■ DATA FOR THIS TASK ■
------

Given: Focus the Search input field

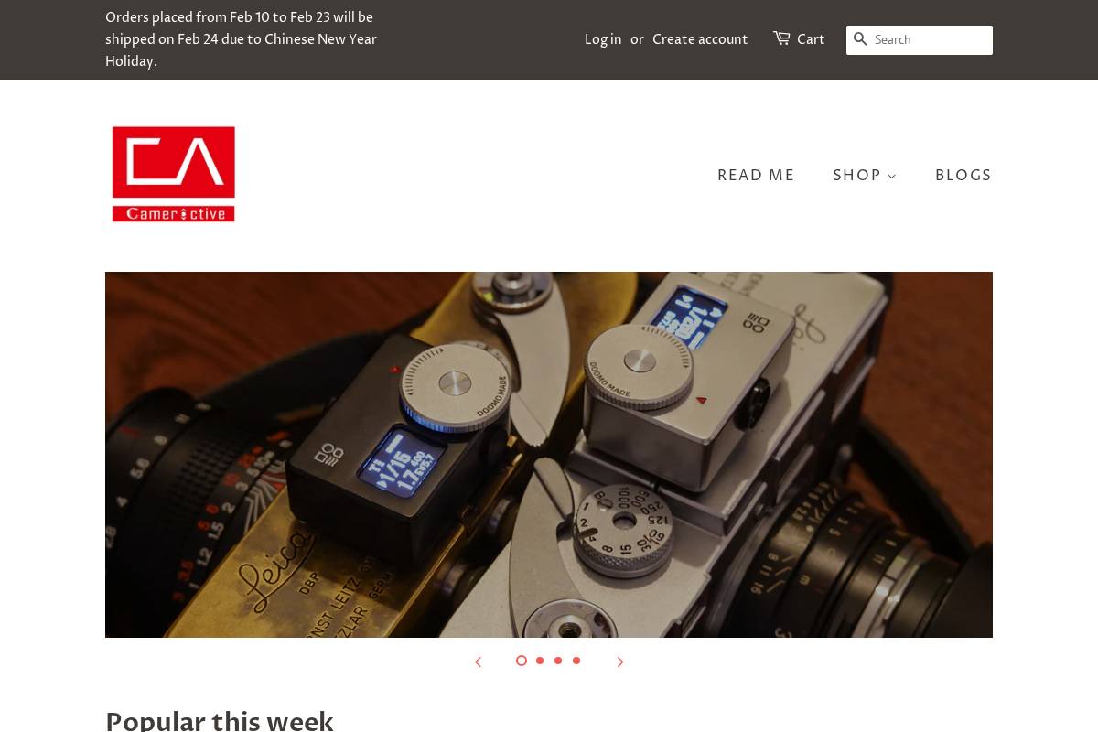Looking at the screenshot, I should (x=931, y=39).
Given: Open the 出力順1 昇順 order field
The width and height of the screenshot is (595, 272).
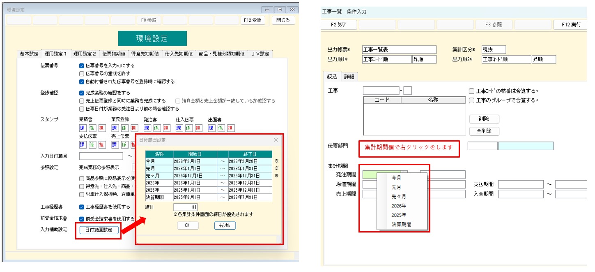Looking at the screenshot, I should coord(423,59).

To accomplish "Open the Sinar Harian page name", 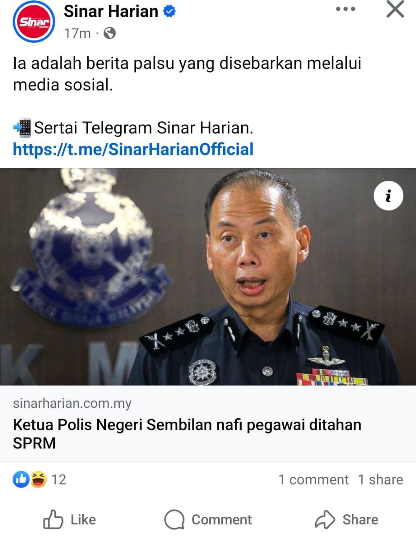I will click(111, 11).
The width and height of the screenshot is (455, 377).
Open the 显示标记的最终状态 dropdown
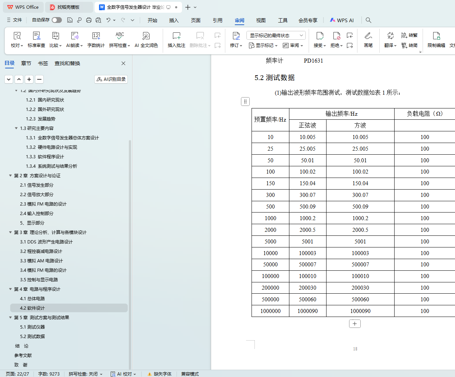point(276,35)
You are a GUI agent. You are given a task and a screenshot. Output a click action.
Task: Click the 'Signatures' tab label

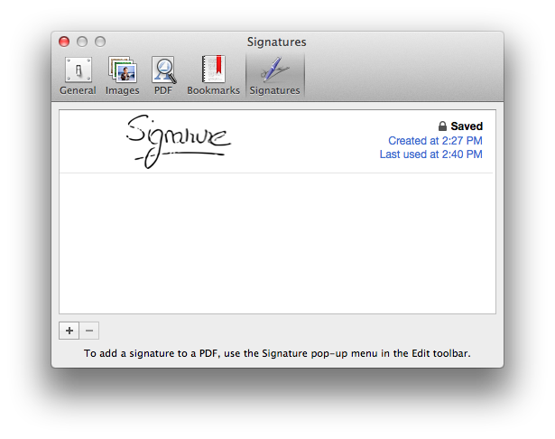coord(274,90)
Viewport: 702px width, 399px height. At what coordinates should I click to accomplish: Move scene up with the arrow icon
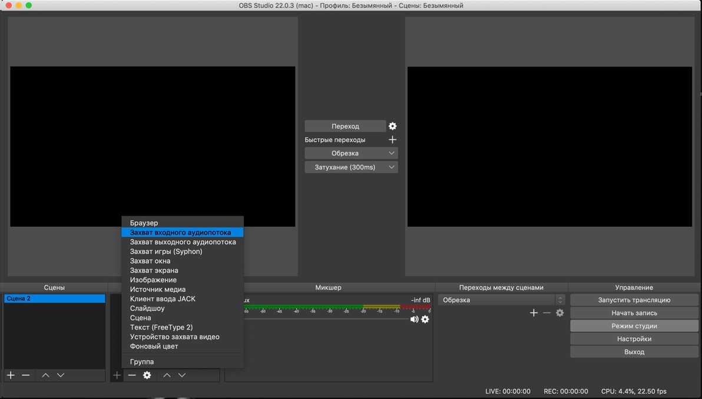tap(45, 375)
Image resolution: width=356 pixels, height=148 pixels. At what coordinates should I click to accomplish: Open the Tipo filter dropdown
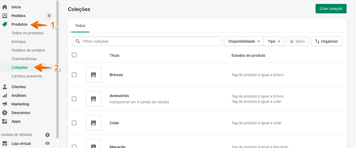click(x=274, y=41)
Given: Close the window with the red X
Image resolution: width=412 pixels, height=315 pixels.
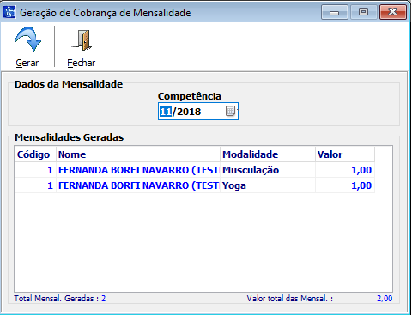Looking at the screenshot, I should (x=393, y=12).
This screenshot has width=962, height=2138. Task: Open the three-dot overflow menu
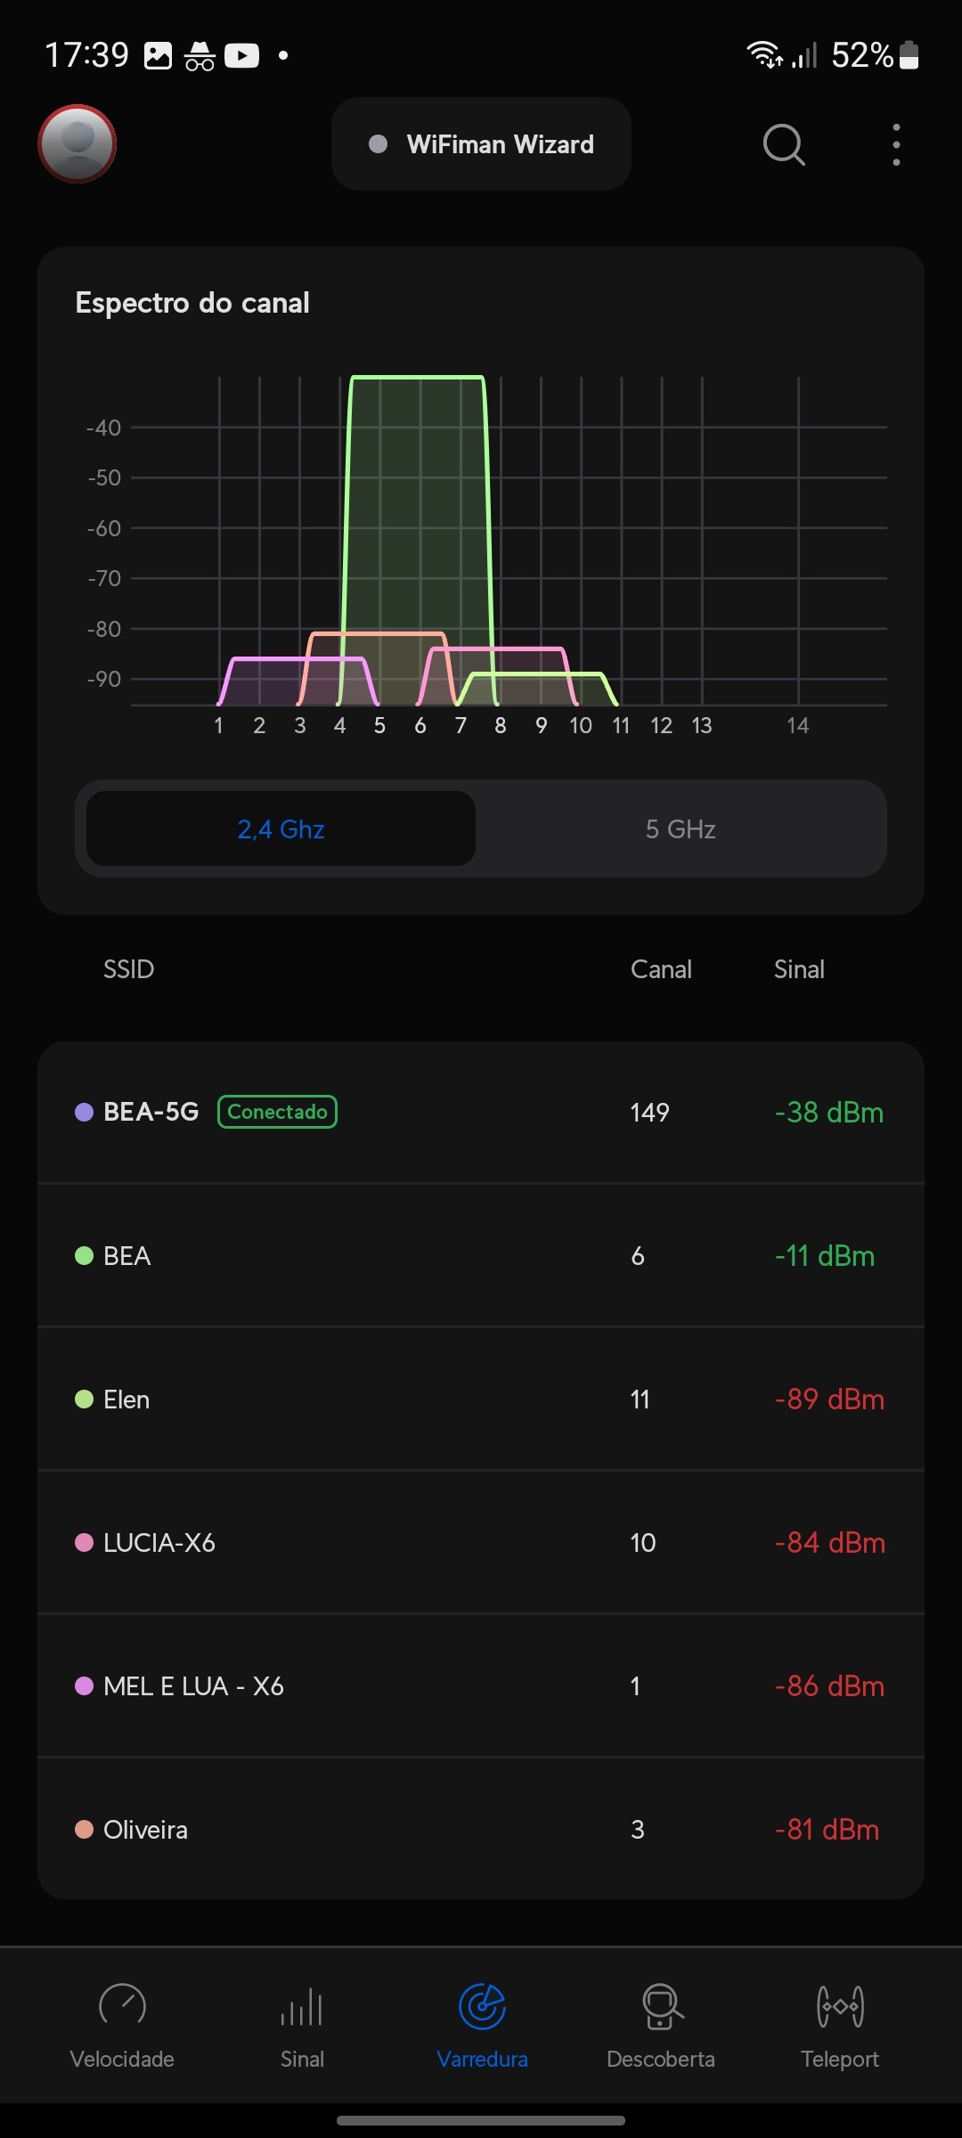(896, 144)
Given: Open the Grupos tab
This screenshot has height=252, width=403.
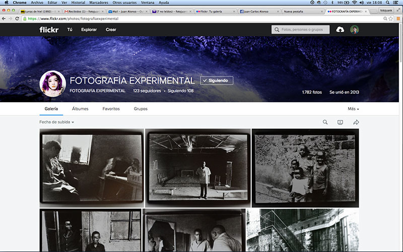Looking at the screenshot, I should 141,109.
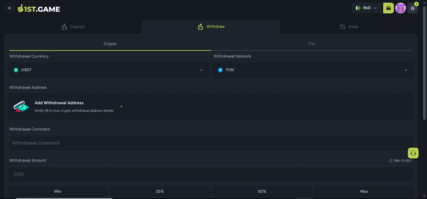Open the live support headset chat
The height and width of the screenshot is (199, 427).
click(413, 153)
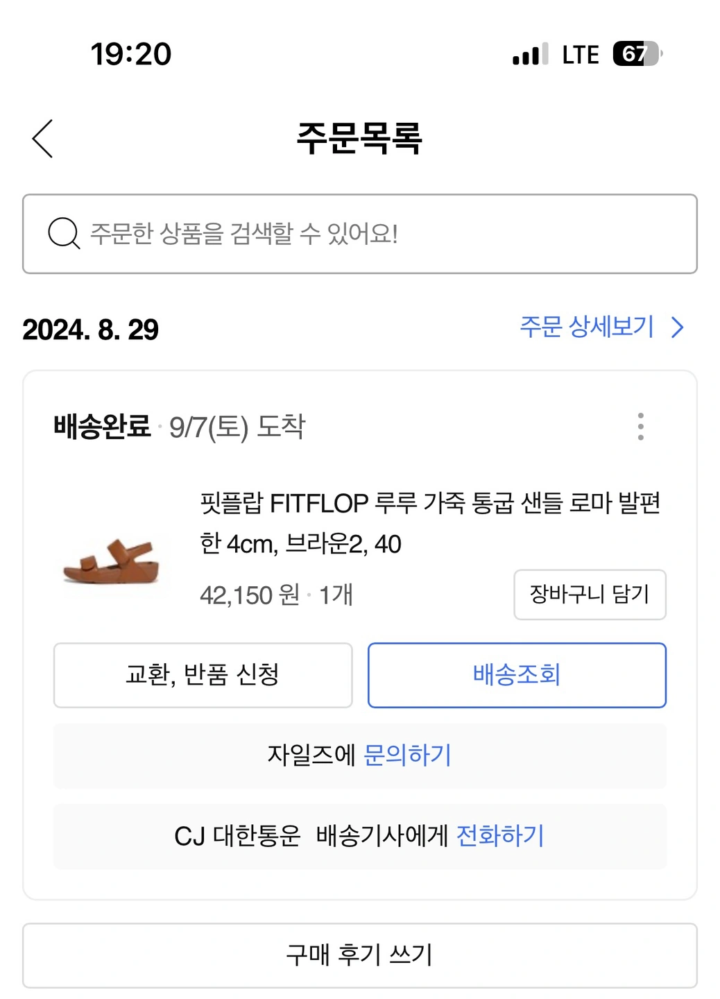
Task: Open the 핏플랍 FITFLOP product title
Action: (430, 523)
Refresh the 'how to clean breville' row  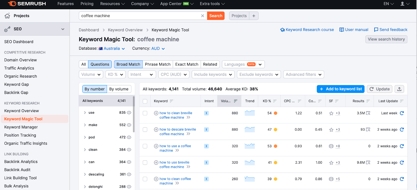(x=402, y=113)
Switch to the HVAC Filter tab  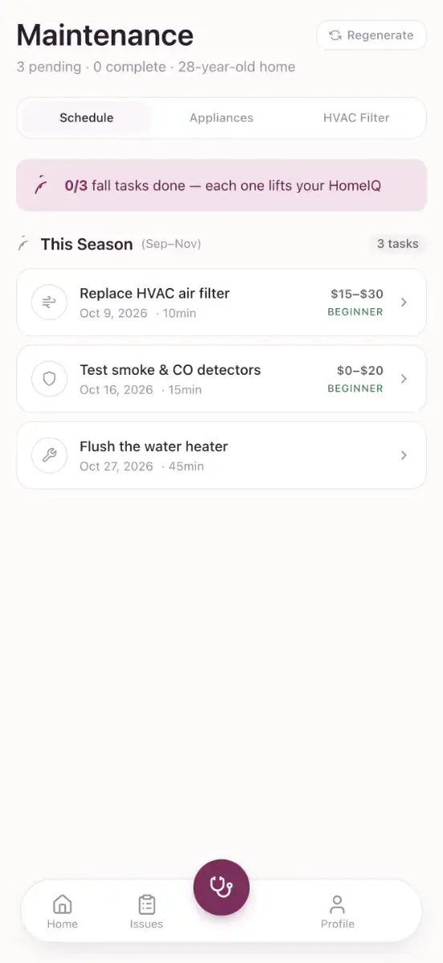[x=356, y=118]

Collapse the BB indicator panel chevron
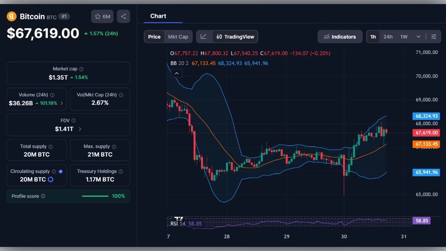(177, 73)
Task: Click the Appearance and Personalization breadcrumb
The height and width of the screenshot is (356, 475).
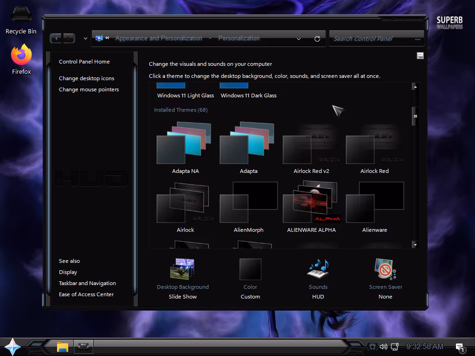Action: pyautogui.click(x=159, y=38)
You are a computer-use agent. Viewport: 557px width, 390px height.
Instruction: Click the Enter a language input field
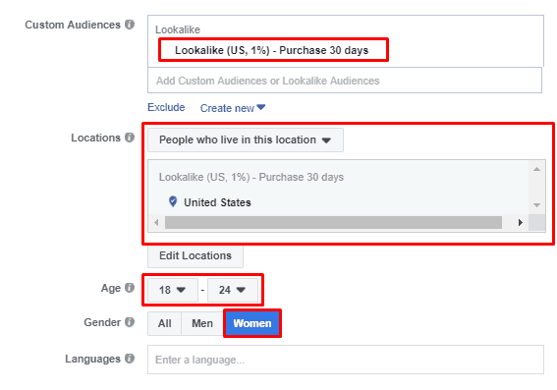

------

■ TASK ITEM ■
Looking at the entries above, how many lines contain "agent"? State the number and nothing more.

■ RESULT BELOW ■
2